[Entries provided Boundary: Start]

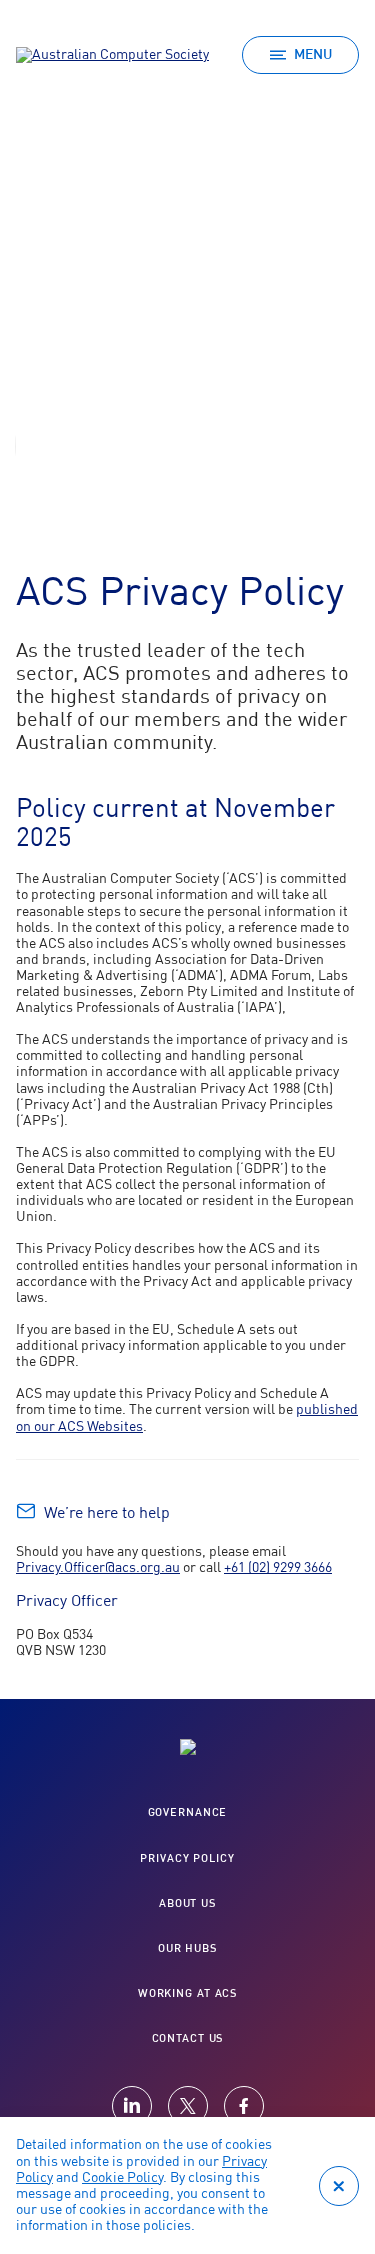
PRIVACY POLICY (187, 1858)
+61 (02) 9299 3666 (278, 1568)
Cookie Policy (122, 2178)
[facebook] (244, 2106)
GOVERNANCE (188, 1812)
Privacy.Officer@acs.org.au (98, 1568)
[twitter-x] (188, 2106)
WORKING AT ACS (187, 1993)
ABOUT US (187, 1903)
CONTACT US (188, 2038)
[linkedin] (132, 2106)
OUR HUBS (187, 1948)
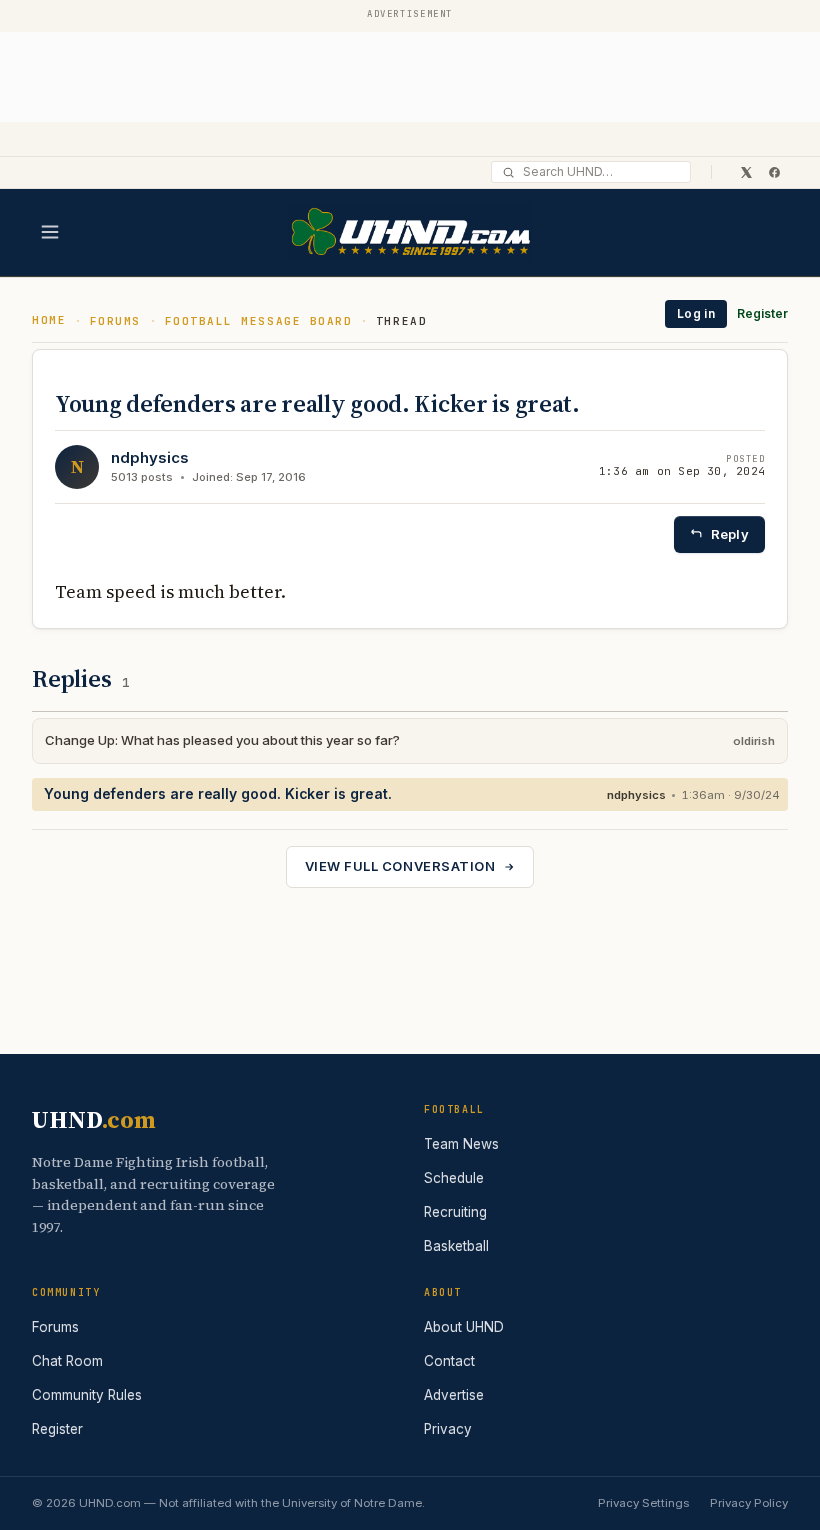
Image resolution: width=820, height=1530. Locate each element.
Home (49, 320)
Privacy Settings (643, 1503)
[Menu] (50, 232)
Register (762, 313)
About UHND (464, 1327)
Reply (730, 534)
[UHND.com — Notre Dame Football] (410, 232)
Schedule (454, 1178)
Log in (696, 313)
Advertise (454, 1395)
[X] (746, 172)
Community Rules (87, 1395)
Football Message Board (259, 321)
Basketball (456, 1246)
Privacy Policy (749, 1503)
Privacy (448, 1429)
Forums (115, 321)
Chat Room (67, 1361)
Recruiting (455, 1212)
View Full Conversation (400, 866)
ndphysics (150, 457)
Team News (461, 1144)
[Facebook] (774, 172)
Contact (449, 1361)
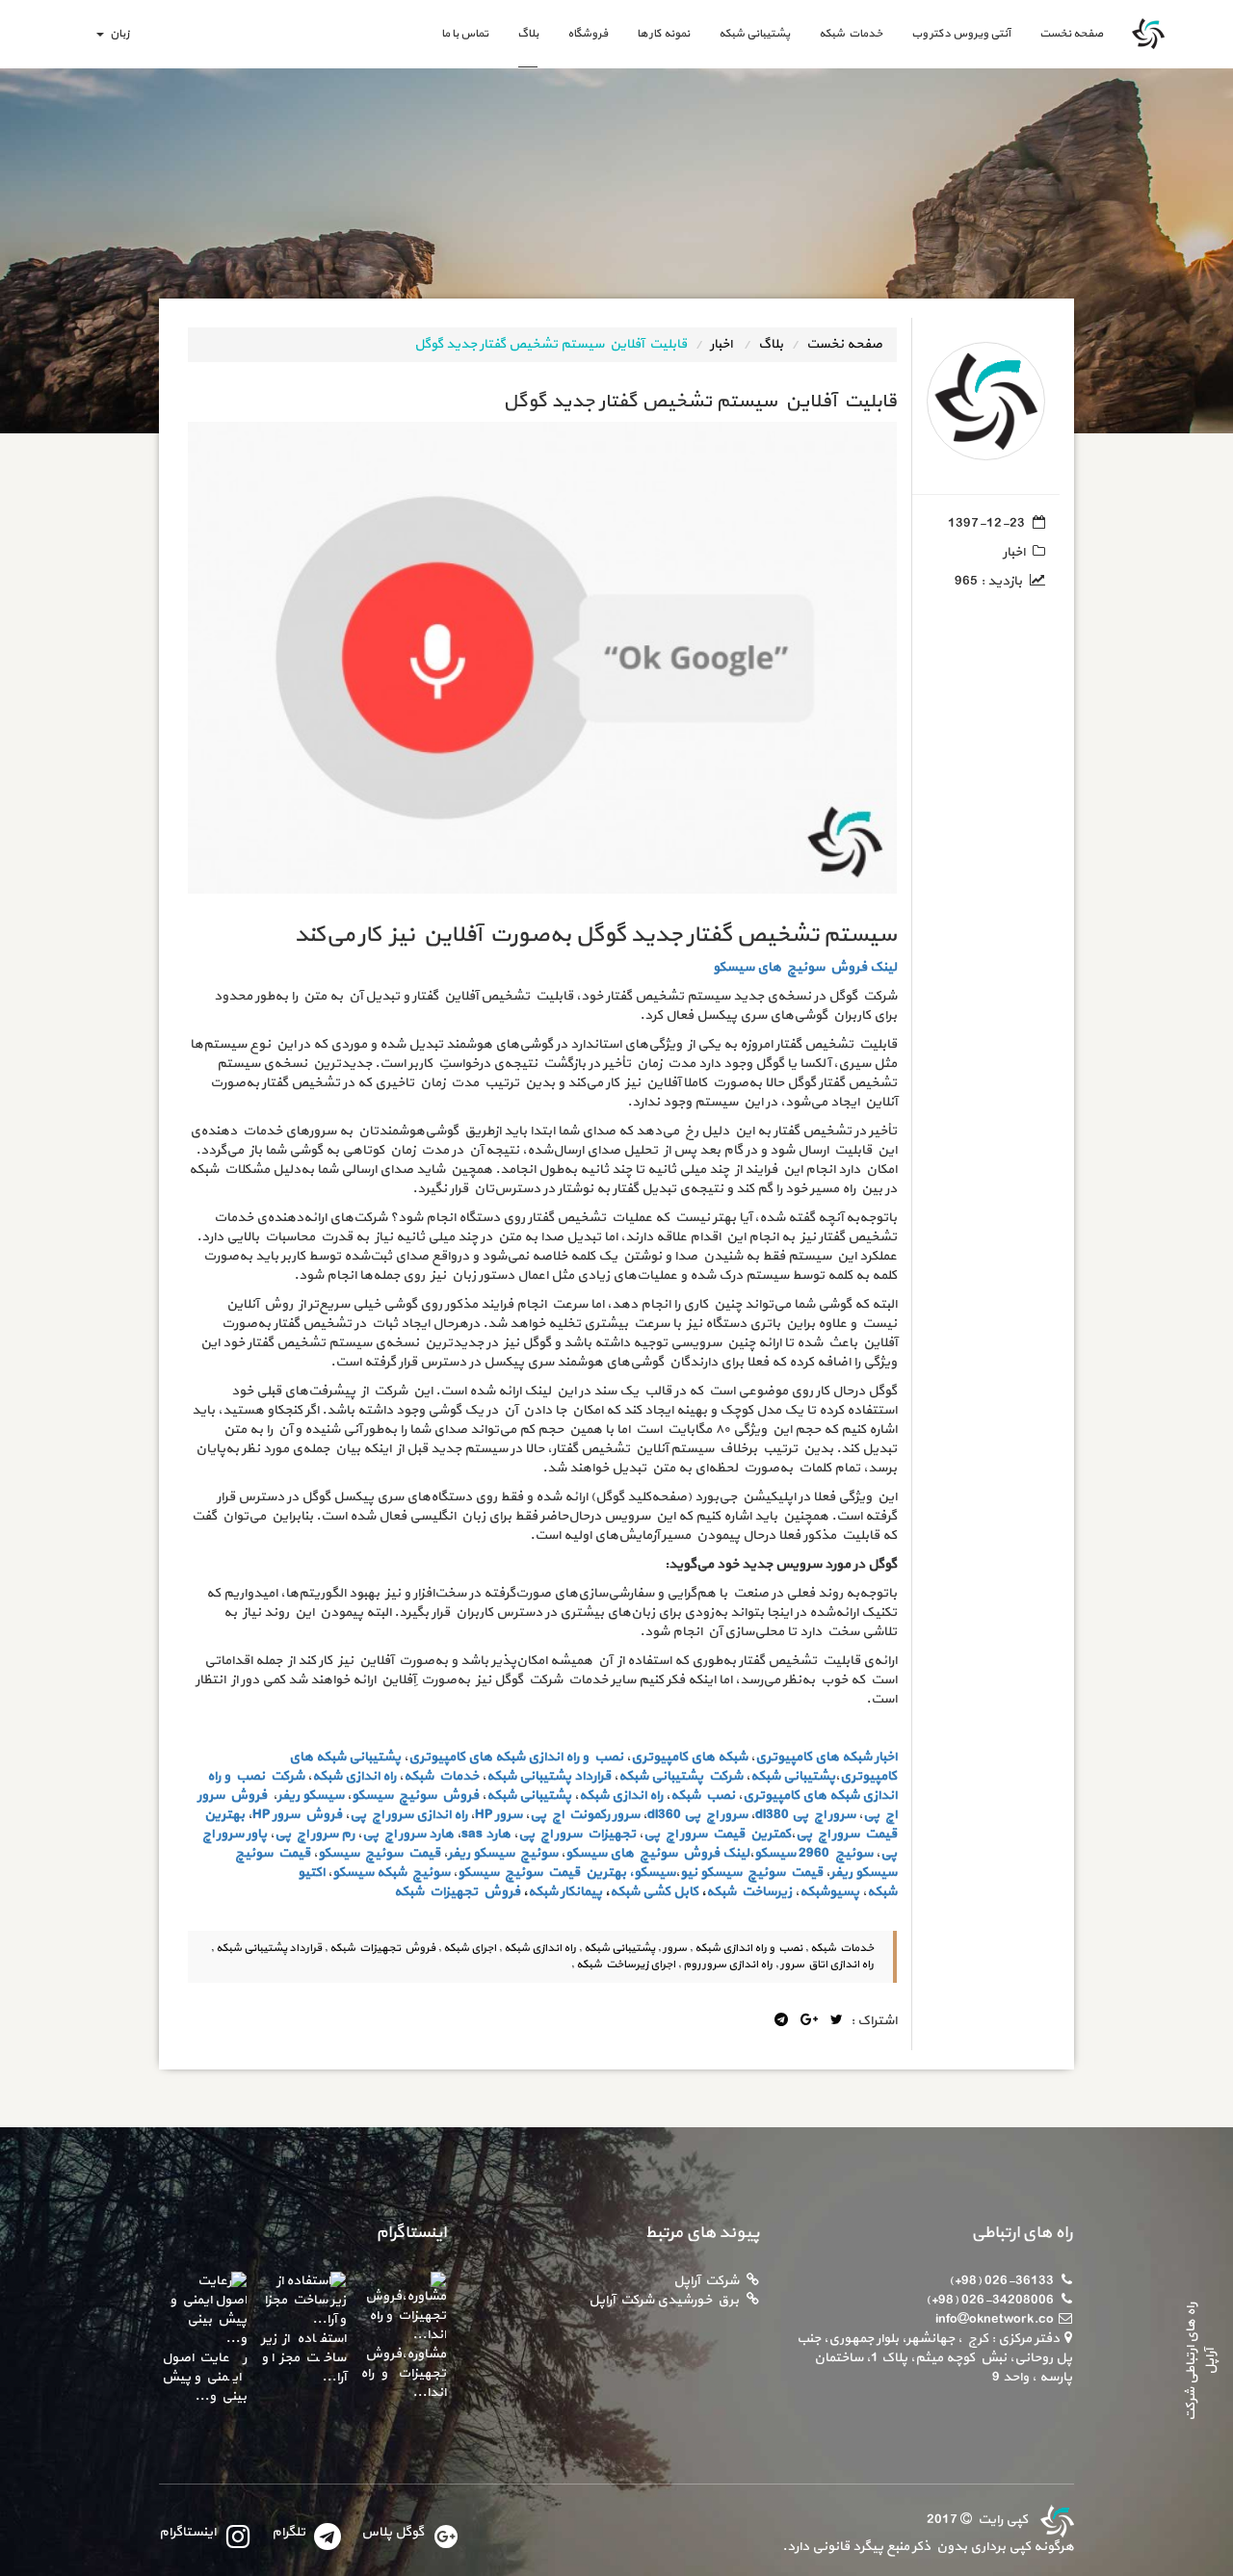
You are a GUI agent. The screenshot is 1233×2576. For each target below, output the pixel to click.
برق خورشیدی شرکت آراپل (664, 2300)
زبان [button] (117, 33)
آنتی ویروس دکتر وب (960, 33)
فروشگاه (587, 33)
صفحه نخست (1064, 33)
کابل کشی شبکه (654, 1892)
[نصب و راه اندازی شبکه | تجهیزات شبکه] (1055, 2520)
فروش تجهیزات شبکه (457, 1892)
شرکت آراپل (706, 2281)
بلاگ (527, 33)
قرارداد (592, 1776)
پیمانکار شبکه (565, 1892)
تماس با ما (464, 33)
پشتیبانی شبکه (754, 33)
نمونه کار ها (663, 33)
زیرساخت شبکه (749, 1892)
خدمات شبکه (850, 33)
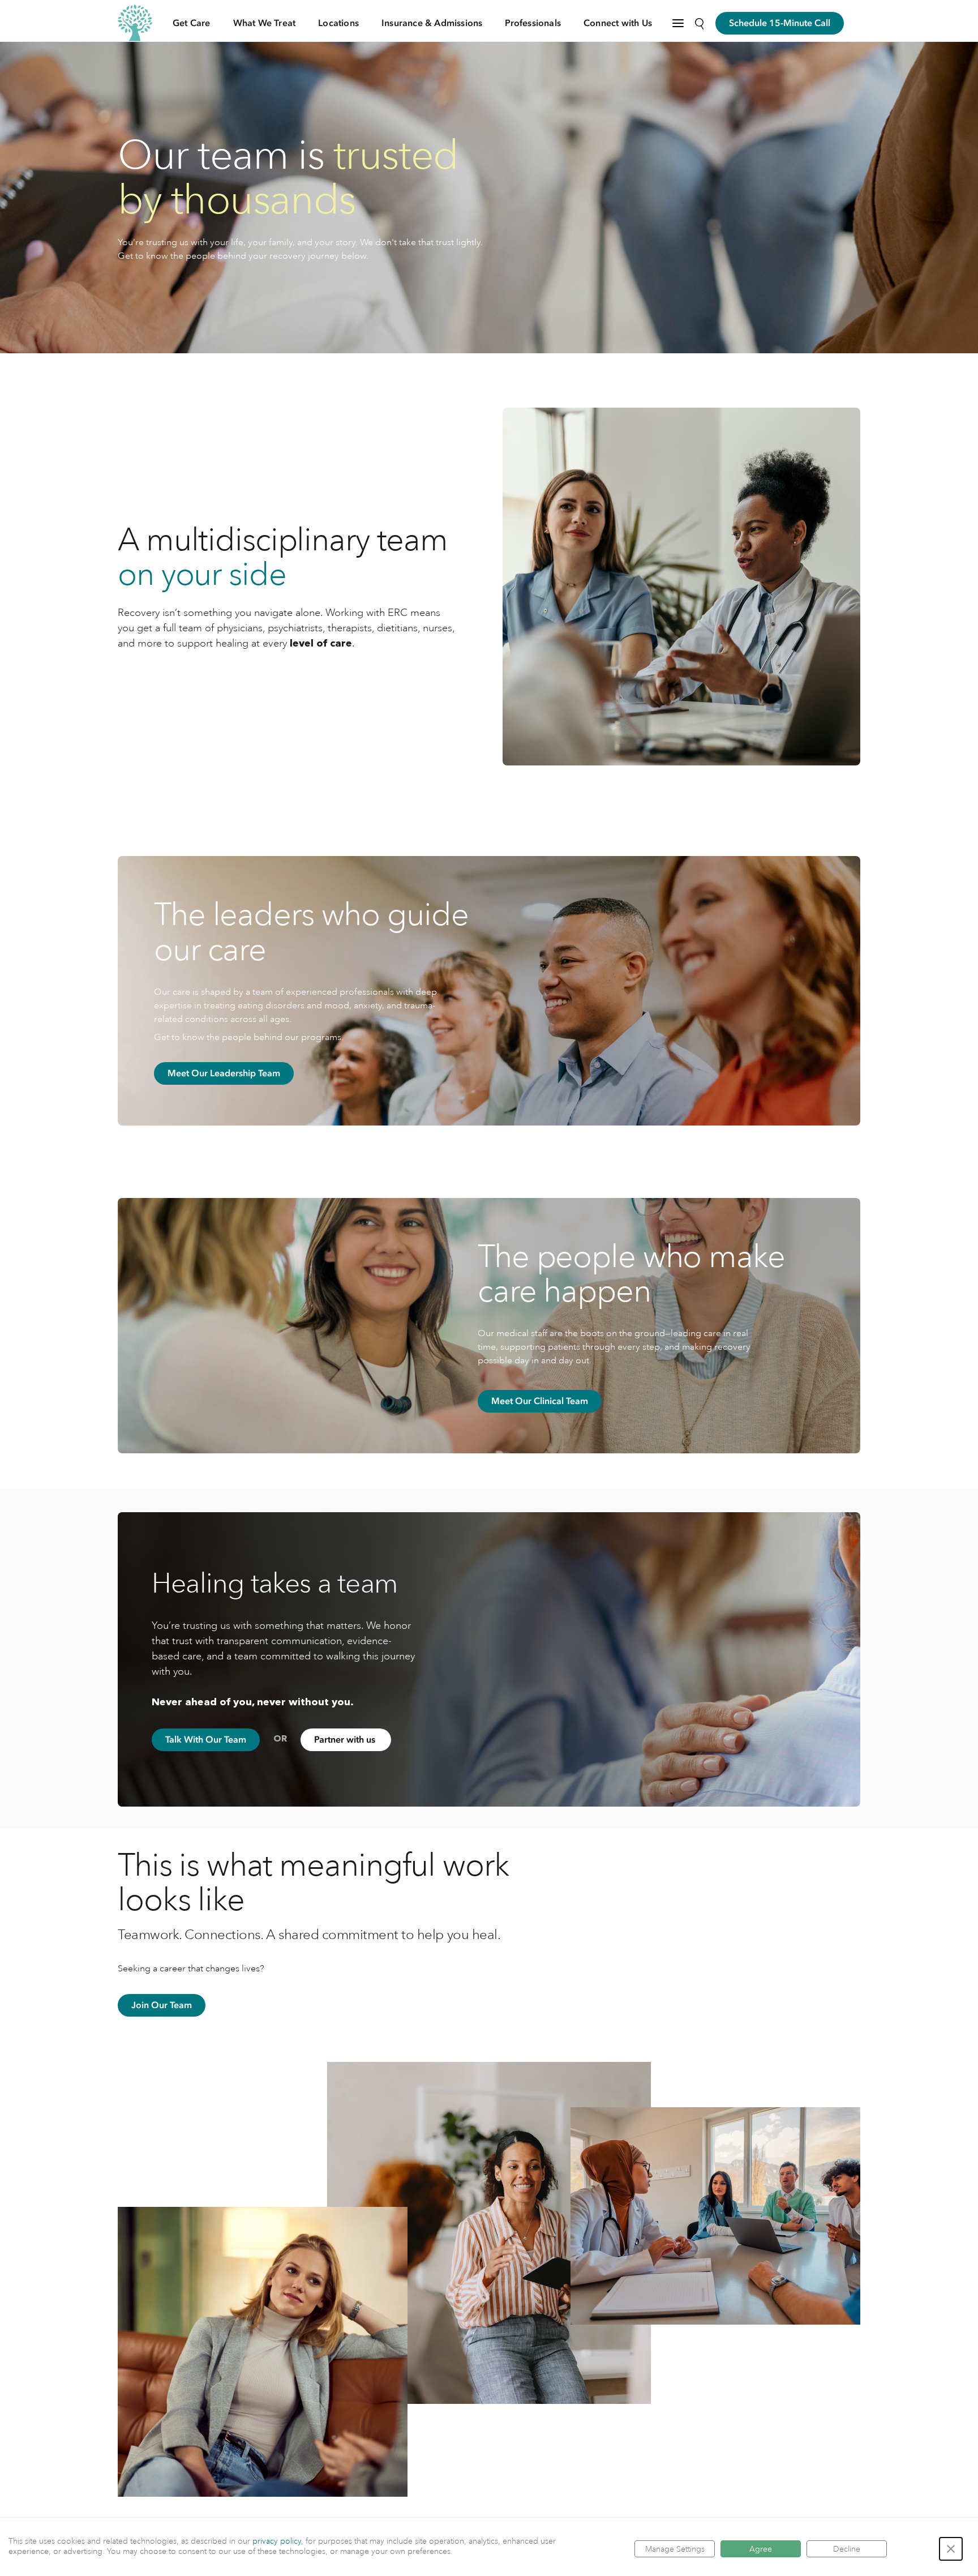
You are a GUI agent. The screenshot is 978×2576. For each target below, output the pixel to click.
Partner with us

[Entries provided Boundary: End]

**Activity:** Could the data above be reproduced exactly, with the pictures left out?

**Response area:**
PRIVACY POLICY (187, 1858)
+61 (02) 9299 3666 (278, 1568)
Cookie Policy (122, 2178)
[facebook] (244, 2106)
GOVERNANCE (188, 1812)
Privacy.Officer@acs.org.au (98, 1568)
[twitter-x] (188, 2106)
WORKING AT ACS (187, 1993)
ABOUT US (187, 1903)
CONTACT US (188, 2038)
[linkedin] (132, 2106)
OUR HUBS (187, 1948)
Image resolution: width=820, height=1530. Locate each element.
Home (49, 320)
Privacy Settings (643, 1503)
[Menu] (50, 232)
Register (762, 313)
About UHND (464, 1327)
Reply (730, 534)
[UHND.com — Notre Dame Football] (410, 232)
Schedule (454, 1178)
Log in (696, 313)
Advertise (454, 1395)
[X] (746, 172)
Community Rules (87, 1395)
Football Message Board (259, 321)
Basketball (456, 1246)
Privacy Policy (749, 1503)
Privacy (448, 1429)
Forums (115, 321)
Chat Room (67, 1361)
Recruiting (455, 1212)
View Full Conversation (400, 866)
ndphysics (150, 457)
Team News (461, 1144)
[Facebook] (774, 172)
Contact (449, 1361)
You are a GUI agent. The screenshot is 1233×2576. For each target below, output the pixel to click.
برق خورشیدی شرکت آراپل (664, 2300)
زبان [button] (117, 33)
آنتی ویروس دکتر وب (960, 33)
فروشگاه (587, 33)
صفحه نخست (1064, 33)
کابل کشی شبکه (654, 1892)
[نصب و راه اندازی شبکه | تجهیزات شبکه] (1055, 2520)
فروش تجهیزات شبکه (457, 1892)
شرکت آراپل (706, 2281)
بلاگ (527, 33)
قرارداد (592, 1776)
پیمانکار شبکه (565, 1892)
تماس با ما (464, 33)
پشتیبانی شبکه (754, 33)
نمونه کار ها (663, 33)
زیرساخت شبکه (749, 1892)
خدمات شبکه (850, 33)
You are a GUI agent. The screenshot is 978×2576. For each target below, output the pixel to click.
Partner with us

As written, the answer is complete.